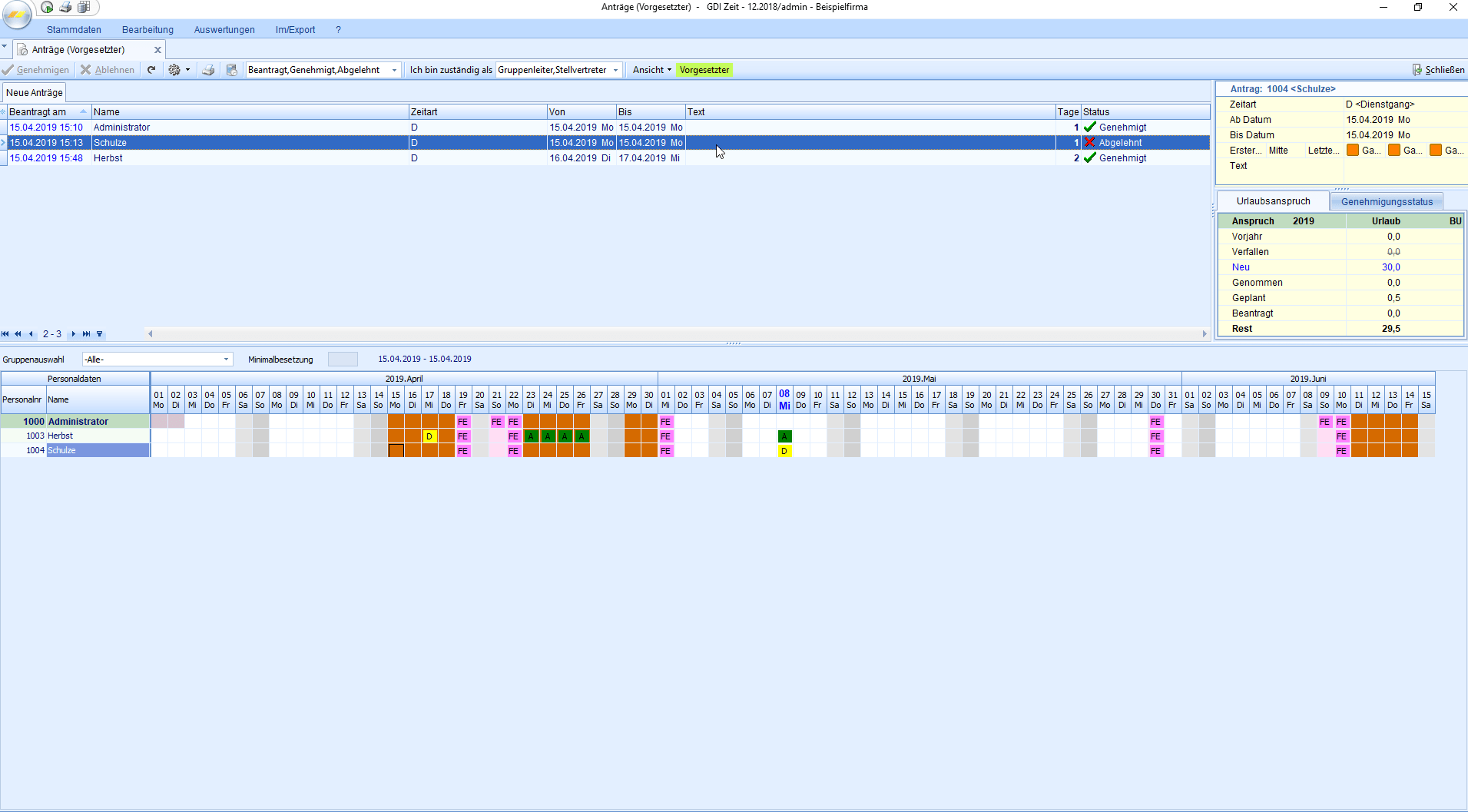The height and width of the screenshot is (812, 1468).
Task: Go to last record navigation arrow
Action: click(86, 334)
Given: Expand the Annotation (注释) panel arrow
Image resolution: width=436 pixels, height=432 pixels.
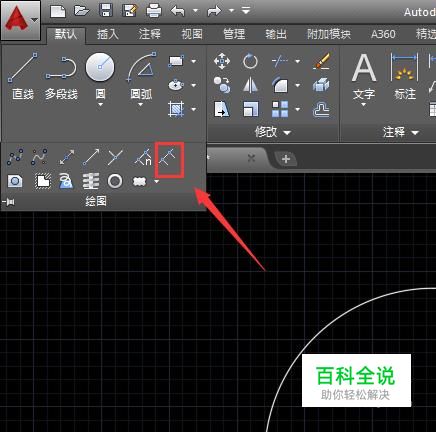Looking at the screenshot, I should [415, 133].
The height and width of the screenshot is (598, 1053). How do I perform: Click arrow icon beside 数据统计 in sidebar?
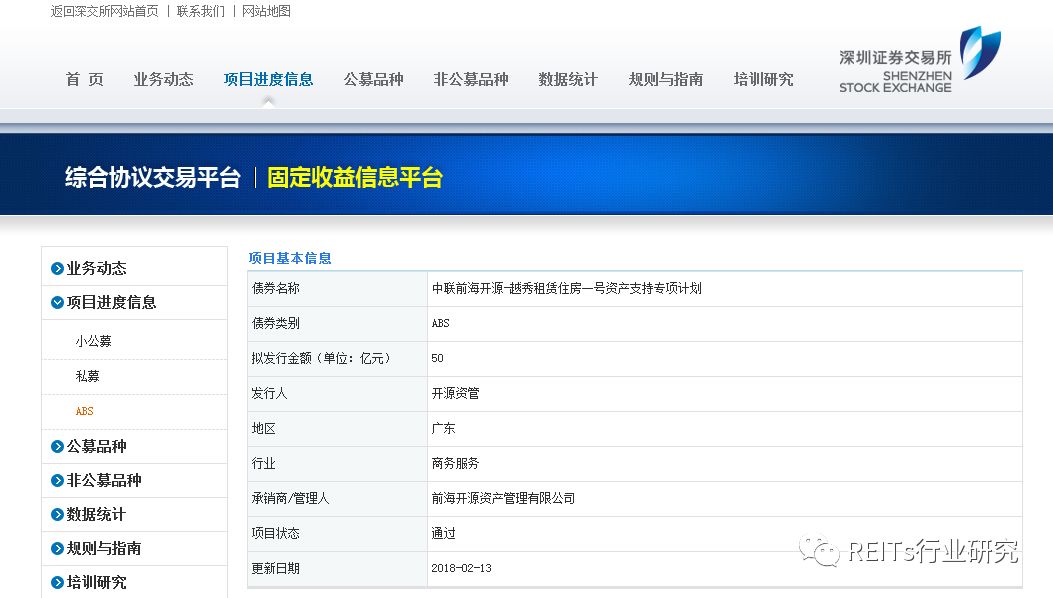[57, 514]
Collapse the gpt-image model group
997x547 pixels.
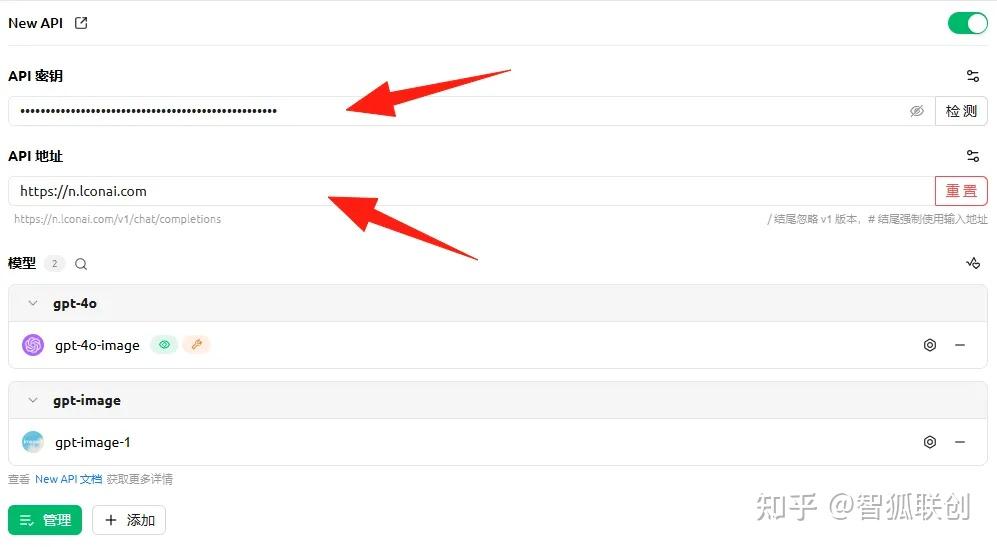(x=33, y=400)
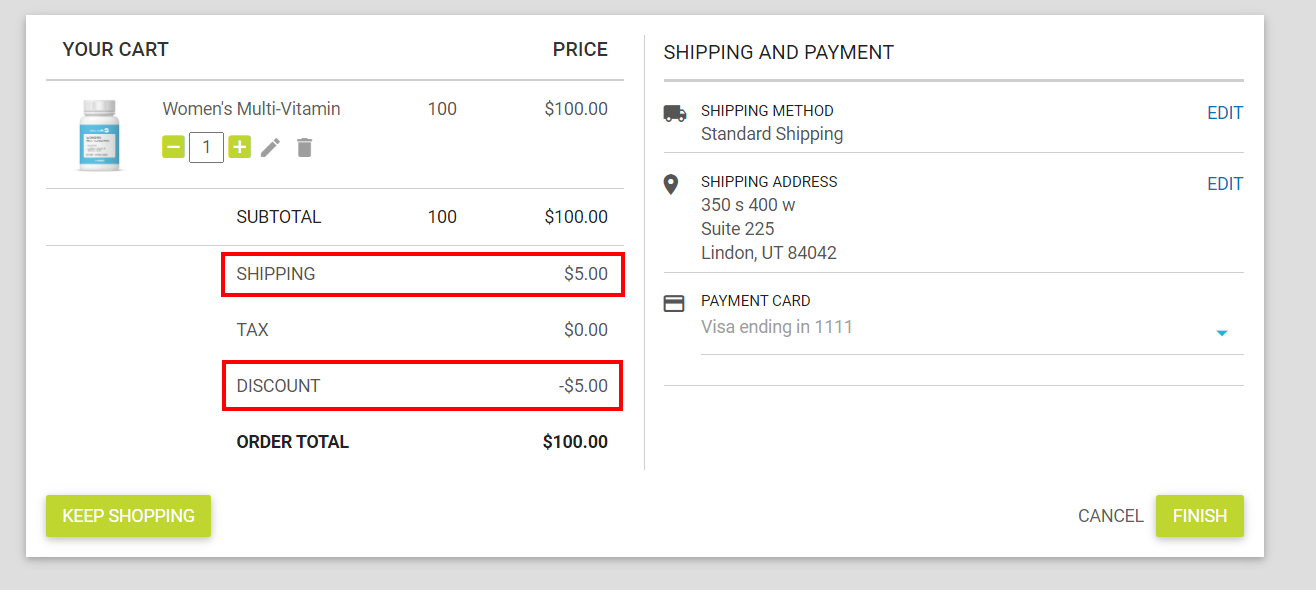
* * * * *
WHAT YOU HAVE TO DO >> Take the lines from the one containing "Given: Expand the Annotation (注释) panel arrow" through the last line of the listing and repeat them exactly. Omit the pictures.

RESULT BELOW >>
Given: Expand the Annotation (注释) panel arrow
Image resolution: width=436 pixels, height=432 pixels.
Looking at the screenshot, I should [415, 133].
The height and width of the screenshot is (598, 1053). How do I perform: Click arrow icon beside 数据统计 in sidebar?
[57, 514]
Collapse the gpt-image model group
997x547 pixels.
(x=33, y=400)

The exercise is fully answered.